Relationships Are Pivotal

Waters’ relationships with thought leaders throughout the world are vitally important. Professor Jeremy Nicholson, Imperial College London, is among Waters’ key collaborators. He directs Imperial College’s National Phenome Centre, the first of a likely network of phenome centers throughout the world. These centers are intended to develop standard analytical methods and manage and assemble data in ways that can be mined for deeper understanding of biological traits, leading to precision medicine.
 
This approach is continued in Asia, where Waters works with major thought leaders at research centers and government labs. “This is the same strategy we use throughout the world,” states Dr. Khanna. “Emerging markets need the same things as established markets—suppliers who understand their needs and applications, and who can provide solutions.”
 
As it is for many companies, Asia is Waters’ fastest-growing market. “Their populations are moving into the middle class,” notes Dr.
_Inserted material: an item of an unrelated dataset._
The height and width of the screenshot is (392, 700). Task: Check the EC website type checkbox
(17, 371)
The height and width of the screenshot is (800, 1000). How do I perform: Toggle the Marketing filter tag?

Khanna, “so their governments are investing more in basic research infrastructure with the intention of becoming leading health science innovators.”
 
The small molecule pharmaceutical and biopharmaceutical industry provides some 60% of Waters’ $2 billion in revenues, though the company also is a strong participant in the chemical, food, and environmental industries.

Waters Corporation

Location: 35 Maple Street, Milford, MA 01757

Phone: (508) 478-2000

Website: www.waters.com

Principal: Douglas A. Berthiaume, Chairman, President, and CEO

Number of Employees: 6,000+

Focus: Waters focuses on LC instruments, columns, chemistries, and consumables; MS systems; and thermal analysis and rheometry instruments. These complementary technologies support discovery, operations, and regulatory compliance.